What the task asks
Reproduce all entries below verbatim. Skip the pictures.

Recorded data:
┌──
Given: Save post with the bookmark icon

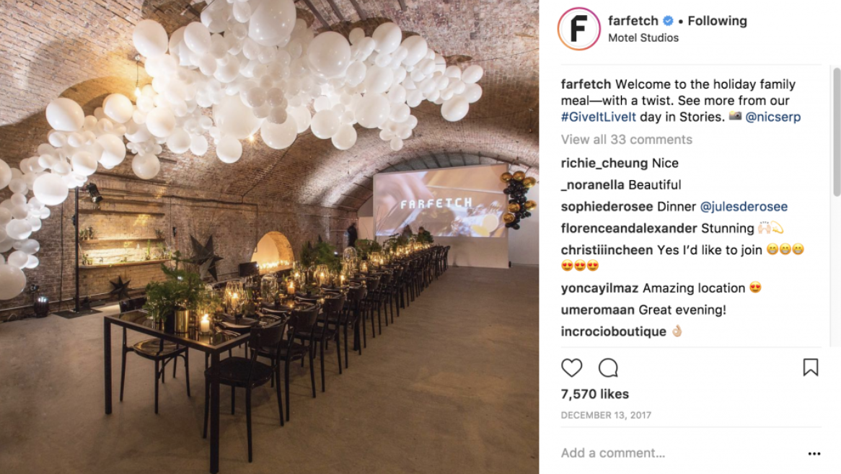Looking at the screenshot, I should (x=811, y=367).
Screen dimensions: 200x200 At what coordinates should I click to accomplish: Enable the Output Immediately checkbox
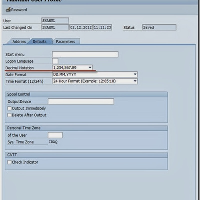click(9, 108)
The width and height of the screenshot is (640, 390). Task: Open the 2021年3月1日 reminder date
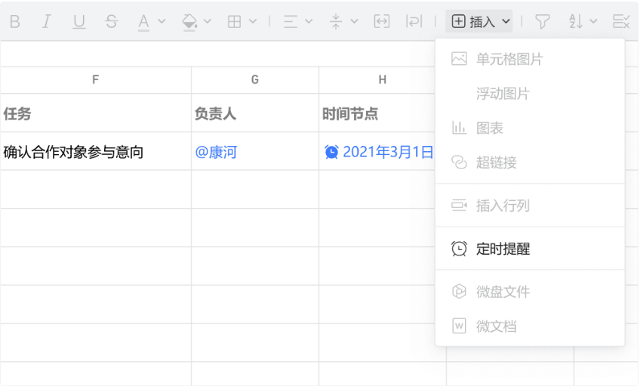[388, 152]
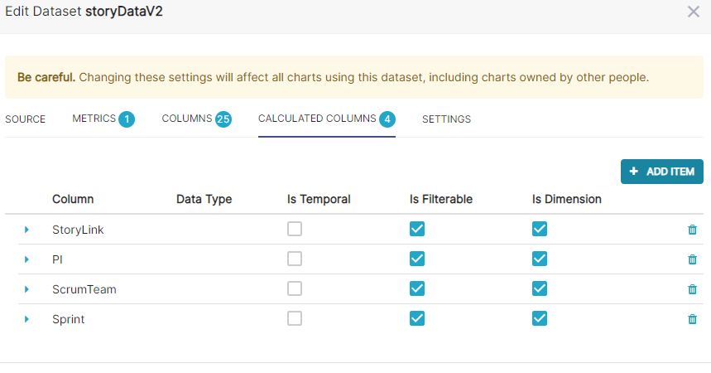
└──
Task answer
Given: Save post with the bookmark icon

Looking at the screenshot, I should (x=811, y=367).
Screen dimensions: 200x200 At what coordinates should I click to accomplish: Enable the Output Immediately checkbox
click(9, 108)
The width and height of the screenshot is (640, 390). Task: Open the 2021年3月1日 reminder date
[388, 152]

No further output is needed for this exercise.